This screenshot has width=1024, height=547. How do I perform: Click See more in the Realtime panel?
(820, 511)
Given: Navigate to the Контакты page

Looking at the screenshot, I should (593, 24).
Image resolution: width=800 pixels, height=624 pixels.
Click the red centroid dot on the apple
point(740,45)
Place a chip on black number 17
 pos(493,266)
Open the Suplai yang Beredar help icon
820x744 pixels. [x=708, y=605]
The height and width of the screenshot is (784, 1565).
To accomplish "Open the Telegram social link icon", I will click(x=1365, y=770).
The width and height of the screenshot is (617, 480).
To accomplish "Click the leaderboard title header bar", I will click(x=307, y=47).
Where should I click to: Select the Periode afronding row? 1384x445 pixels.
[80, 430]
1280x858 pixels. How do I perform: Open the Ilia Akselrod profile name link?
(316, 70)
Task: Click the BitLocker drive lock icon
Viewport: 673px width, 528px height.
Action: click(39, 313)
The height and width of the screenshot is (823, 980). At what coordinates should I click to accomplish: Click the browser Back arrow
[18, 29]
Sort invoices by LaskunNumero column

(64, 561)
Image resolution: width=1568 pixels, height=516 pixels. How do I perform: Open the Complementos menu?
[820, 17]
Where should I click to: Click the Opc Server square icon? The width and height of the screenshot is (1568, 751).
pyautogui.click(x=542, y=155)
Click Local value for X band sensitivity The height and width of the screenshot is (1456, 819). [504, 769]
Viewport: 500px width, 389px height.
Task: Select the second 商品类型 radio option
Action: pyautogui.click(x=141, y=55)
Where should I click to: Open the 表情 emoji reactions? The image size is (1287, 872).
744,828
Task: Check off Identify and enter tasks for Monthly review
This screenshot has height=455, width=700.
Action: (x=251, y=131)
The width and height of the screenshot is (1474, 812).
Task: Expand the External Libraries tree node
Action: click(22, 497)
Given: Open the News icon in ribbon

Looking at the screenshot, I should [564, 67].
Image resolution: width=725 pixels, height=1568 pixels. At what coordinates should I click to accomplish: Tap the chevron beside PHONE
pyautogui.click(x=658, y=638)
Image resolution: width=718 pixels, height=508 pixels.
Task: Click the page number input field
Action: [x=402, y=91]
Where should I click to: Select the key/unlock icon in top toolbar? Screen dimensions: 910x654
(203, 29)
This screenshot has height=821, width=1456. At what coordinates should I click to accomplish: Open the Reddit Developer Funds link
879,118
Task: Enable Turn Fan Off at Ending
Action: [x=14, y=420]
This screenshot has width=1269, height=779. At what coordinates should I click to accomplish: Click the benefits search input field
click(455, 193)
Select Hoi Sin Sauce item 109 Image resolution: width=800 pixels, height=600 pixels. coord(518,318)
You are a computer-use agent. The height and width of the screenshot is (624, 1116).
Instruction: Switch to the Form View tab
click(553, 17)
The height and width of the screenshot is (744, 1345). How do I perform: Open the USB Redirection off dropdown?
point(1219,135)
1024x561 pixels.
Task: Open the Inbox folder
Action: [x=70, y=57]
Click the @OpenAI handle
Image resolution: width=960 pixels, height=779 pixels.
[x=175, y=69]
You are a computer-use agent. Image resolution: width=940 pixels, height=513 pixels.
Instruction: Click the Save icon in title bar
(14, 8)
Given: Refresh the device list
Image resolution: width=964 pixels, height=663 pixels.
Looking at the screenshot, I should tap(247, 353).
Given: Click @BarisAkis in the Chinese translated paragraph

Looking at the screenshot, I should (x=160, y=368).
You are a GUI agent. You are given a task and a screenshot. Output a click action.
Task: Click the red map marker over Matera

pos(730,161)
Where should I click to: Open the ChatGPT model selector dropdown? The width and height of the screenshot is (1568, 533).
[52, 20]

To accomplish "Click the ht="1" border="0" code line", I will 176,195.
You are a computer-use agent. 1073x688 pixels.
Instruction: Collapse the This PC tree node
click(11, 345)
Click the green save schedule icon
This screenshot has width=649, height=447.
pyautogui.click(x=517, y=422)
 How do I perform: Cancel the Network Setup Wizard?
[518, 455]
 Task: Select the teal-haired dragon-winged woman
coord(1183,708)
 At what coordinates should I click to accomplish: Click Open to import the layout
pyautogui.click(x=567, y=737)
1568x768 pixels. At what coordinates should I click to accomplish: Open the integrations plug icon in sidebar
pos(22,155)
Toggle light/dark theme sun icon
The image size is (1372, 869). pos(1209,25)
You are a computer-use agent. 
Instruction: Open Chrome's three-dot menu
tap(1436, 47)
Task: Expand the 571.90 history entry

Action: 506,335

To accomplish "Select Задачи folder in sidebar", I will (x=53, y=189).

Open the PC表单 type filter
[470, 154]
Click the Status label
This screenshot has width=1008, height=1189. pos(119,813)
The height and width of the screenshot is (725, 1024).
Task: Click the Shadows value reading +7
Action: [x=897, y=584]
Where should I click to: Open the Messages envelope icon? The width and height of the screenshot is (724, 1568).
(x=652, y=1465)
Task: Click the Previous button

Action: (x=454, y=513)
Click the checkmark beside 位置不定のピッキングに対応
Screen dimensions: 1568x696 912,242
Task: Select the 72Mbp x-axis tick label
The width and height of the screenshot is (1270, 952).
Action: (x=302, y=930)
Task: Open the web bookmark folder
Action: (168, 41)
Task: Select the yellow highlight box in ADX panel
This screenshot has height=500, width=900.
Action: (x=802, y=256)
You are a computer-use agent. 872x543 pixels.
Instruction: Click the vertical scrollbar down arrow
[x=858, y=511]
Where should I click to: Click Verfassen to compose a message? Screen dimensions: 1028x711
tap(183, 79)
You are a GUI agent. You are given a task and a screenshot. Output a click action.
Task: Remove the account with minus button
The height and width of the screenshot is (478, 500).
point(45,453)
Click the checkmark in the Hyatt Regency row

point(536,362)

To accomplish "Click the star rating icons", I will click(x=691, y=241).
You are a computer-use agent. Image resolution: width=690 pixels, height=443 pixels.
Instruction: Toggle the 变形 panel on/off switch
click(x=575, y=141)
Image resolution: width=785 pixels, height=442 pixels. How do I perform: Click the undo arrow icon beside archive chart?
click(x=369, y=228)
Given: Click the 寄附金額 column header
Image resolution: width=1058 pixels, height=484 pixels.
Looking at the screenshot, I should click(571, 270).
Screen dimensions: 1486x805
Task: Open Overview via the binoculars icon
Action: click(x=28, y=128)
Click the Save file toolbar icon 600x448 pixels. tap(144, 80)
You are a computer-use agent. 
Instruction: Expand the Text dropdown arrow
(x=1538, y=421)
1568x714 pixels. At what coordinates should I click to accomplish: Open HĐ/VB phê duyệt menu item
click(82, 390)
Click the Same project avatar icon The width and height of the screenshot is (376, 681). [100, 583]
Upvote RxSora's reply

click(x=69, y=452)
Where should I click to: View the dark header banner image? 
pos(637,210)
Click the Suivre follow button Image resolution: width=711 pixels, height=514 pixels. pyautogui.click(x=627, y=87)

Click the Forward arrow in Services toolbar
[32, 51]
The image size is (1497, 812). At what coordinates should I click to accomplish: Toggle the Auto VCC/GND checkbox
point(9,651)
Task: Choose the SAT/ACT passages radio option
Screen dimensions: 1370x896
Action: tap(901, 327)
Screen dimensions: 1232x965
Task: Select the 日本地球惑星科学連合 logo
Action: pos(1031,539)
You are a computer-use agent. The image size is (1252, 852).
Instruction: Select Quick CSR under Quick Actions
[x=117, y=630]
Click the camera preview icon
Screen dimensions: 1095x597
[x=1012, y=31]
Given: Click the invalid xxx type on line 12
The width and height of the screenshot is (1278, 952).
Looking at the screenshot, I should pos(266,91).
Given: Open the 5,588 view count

_Work instruction_
Each line of the material above needs to be quoted exactly, please.

_Answer space_
This screenshot has width=1024, height=547. How do I perform: Click See more in the Realtime panel?
(820, 511)
Given: Navigate to the Контакты page

Looking at the screenshot, I should (593, 24).
Image resolution: width=800 pixels, height=624 pixels.
Click the red centroid dot on the apple
point(740,45)
Place a chip on black number 17
 pos(493,266)
Open the Suplai yang Beredar help icon
820x744 pixels. [x=708, y=605]
The height and width of the screenshot is (784, 1565).
To accomplish "Open the Telegram social link icon", I will click(x=1365, y=770).
The width and height of the screenshot is (617, 480).
To accomplish "Click the leaderboard title header bar", I will click(x=307, y=47).
Where should I click to: Select the Periode afronding row? 1384x445 pixels.
[80, 430]
1280x858 pixels. How do I perform: Open the Ilia Akselrod profile name link?
(316, 70)
Task: Click the BitLocker drive lock icon
Viewport: 673px width, 528px height.
Action: click(39, 313)
The height and width of the screenshot is (823, 980). At what coordinates should I click to accomplish: Click the browser Back arrow
[18, 29]
Sort invoices by LaskunNumero column

(64, 561)
Image resolution: width=1568 pixels, height=516 pixels. How do I perform: Open the Complementos menu?
[820, 17]
Where should I click to: Click the Opc Server square icon? The width and height of the screenshot is (1568, 751).
pyautogui.click(x=542, y=155)
Click Local value for X band sensitivity The height and width of the screenshot is (1456, 819). [504, 769]
Viewport: 500px width, 389px height.
Task: Select the second 商品类型 radio option
Action: pyautogui.click(x=141, y=55)
Where should I click to: Open the 表情 emoji reactions? The image size is (1287, 872).
744,828
Task: Check off Identify and enter tasks for Monthly review
This screenshot has height=455, width=700.
Action: (x=251, y=131)
The width and height of the screenshot is (1474, 812).
Task: Expand the External Libraries tree node
Action: click(22, 497)
Given: Open the News icon in ribbon

Looking at the screenshot, I should [564, 67].
Image resolution: width=725 pixels, height=1568 pixels. At what coordinates should I click to accomplish: Tap the chevron beside PHONE
pyautogui.click(x=658, y=638)
Image resolution: width=718 pixels, height=508 pixels.
Task: Click the page number input field
Action: [x=402, y=91]
Where should I click to: Select the key/unlock icon in top toolbar? Screen dimensions: 910x654
(203, 29)
This screenshot has height=821, width=1456. At what coordinates should I click to accomplish: Open the Reddit Developer Funds link
879,118
Task: Enable Turn Fan Off at Ending
Action: [x=14, y=420]
This screenshot has width=1269, height=779. At what coordinates should I click to accomplish: Click the benefits search input field
click(455, 193)
Select Hoi Sin Sauce item 109 Image resolution: width=800 pixels, height=600 pixels. coord(518,318)
You are a computer-use agent. The height and width of the screenshot is (624, 1116).
Instruction: Switch to the Form View tab
click(553, 17)
The height and width of the screenshot is (744, 1345). How do I perform: Open the USB Redirection off dropdown?
point(1219,135)
1024x561 pixels.
Task: Open the Inbox folder
Action: [x=70, y=57]
Click the @OpenAI handle
Image resolution: width=960 pixels, height=779 pixels.
[x=175, y=69]
You are a computer-use agent. Image resolution: width=940 pixels, height=513 pixels.
Instruction: Click the Save icon in title bar
(14, 8)
Given: Refresh the device list
Image resolution: width=964 pixels, height=663 pixels.
Looking at the screenshot, I should tap(247, 353).
Given: Click @BarisAkis in the Chinese translated paragraph

Looking at the screenshot, I should (x=160, y=368).
You are a GUI agent. You are given a task and a screenshot. Output a click action.
Task: Click the red map marker over Matera

pos(730,161)
Where should I click to: Open the ChatGPT model selector dropdown? The width and height of the screenshot is (1568, 533).
[52, 20]

To accomplish "Click the ht="1" border="0" code line", I will 176,195.
You are a computer-use agent. 1073x688 pixels.
Instruction: Collapse the This PC tree node
click(11, 345)
Click the green save schedule icon
This screenshot has width=649, height=447.
pyautogui.click(x=517, y=422)
 How do I perform: Cancel the Network Setup Wizard?
[518, 455]
 Task: Select the teal-haired dragon-winged woman
coord(1183,708)
 At what coordinates should I click to accomplish: Click Open to import the layout
pyautogui.click(x=567, y=737)
1568x768 pixels. At what coordinates should I click to accomplish: Open the integrations plug icon in sidebar
pos(22,155)
Toggle light/dark theme sun icon
The image size is (1372, 869). pos(1209,25)
You are a computer-use agent. 
Instruction: Open Chrome's three-dot menu
tap(1436, 47)
Task: Expand the 571.90 history entry

Action: 506,335

To accomplish "Select Задачи folder in sidebar", I will (x=53, y=189).

Open the PC表单 type filter
[470, 154]
Click the Status label
This screenshot has width=1008, height=1189. pos(119,813)
The height and width of the screenshot is (725, 1024).
Task: Click the Shadows value reading +7
Action: [x=897, y=584]
Where should I click to: Open the Messages envelope icon? The width and height of the screenshot is (724, 1568).
(x=652, y=1465)
Task: Click the Previous button

Action: (x=454, y=513)
Click the checkmark beside 位置不定のピッキングに対応
Screen dimensions: 1568x696 912,242
Task: Select the 72Mbp x-axis tick label
The width and height of the screenshot is (1270, 952).
Action: (x=302, y=930)
Task: Open the web bookmark folder
Action: (168, 41)
Task: Select the yellow highlight box in ADX panel
This screenshot has height=500, width=900.
Action: (x=802, y=256)
You are a computer-use agent. 872x543 pixels.
Instruction: Click the vertical scrollbar down arrow
[x=858, y=511]
Where should I click to: Click Verfassen to compose a message? Screen dimensions: 1028x711
tap(183, 79)
You are a GUI agent. You are given a task and a screenshot. Output a click action.
Task: Remove the account with minus button
The height and width of the screenshot is (478, 500).
point(45,453)
Click the checkmark in the Hyatt Regency row

point(536,362)

To accomplish "Click the star rating icons", I will click(x=691, y=241).
You are a computer-use agent. Image resolution: width=690 pixels, height=443 pixels.
Instruction: Toggle the 变形 panel on/off switch
click(x=575, y=141)
Image resolution: width=785 pixels, height=442 pixels. How do I perform: Click the undo arrow icon beside archive chart?
click(x=369, y=228)
Given: Click the 寄附金額 column header
Image resolution: width=1058 pixels, height=484 pixels.
Looking at the screenshot, I should click(571, 270).
Screen dimensions: 1486x805
Task: Open Overview via the binoculars icon
Action: click(x=28, y=128)
Click the Save file toolbar icon 600x448 pixels. tap(144, 80)
You are a computer-use agent. 
Instruction: Expand the Text dropdown arrow
(x=1538, y=421)
1568x714 pixels. At what coordinates should I click to accomplish: Open HĐ/VB phê duyệt menu item
click(82, 390)
Click the Same project avatar icon The width and height of the screenshot is (376, 681). [100, 583]
Upvote RxSora's reply

click(x=69, y=452)
Where should I click to: View the dark header banner image? 
pos(637,210)
Click the Suivre follow button Image resolution: width=711 pixels, height=514 pixels. pyautogui.click(x=627, y=87)

Click the Forward arrow in Services toolbar
[32, 51]
The image size is (1497, 812). At what coordinates should I click to accomplish: Toggle the Auto VCC/GND checkbox
point(9,651)
Task: Choose the SAT/ACT passages radio option
Screen dimensions: 1370x896
Action: tap(901, 327)
Screen dimensions: 1232x965
Task: Select the 日本地球惑星科学連合 logo
Action: pos(1031,539)
You are a computer-use agent. The image size is (1252, 852).
Instruction: Select Quick CSR under Quick Actions
[x=117, y=630]
Click the camera preview icon
Screen dimensions: 1095x597
[x=1012, y=31]
Given: Click the invalid xxx type on line 12
The width and height of the screenshot is (1278, 952).
Looking at the screenshot, I should pos(266,91).
Given: Open the 5,588 view count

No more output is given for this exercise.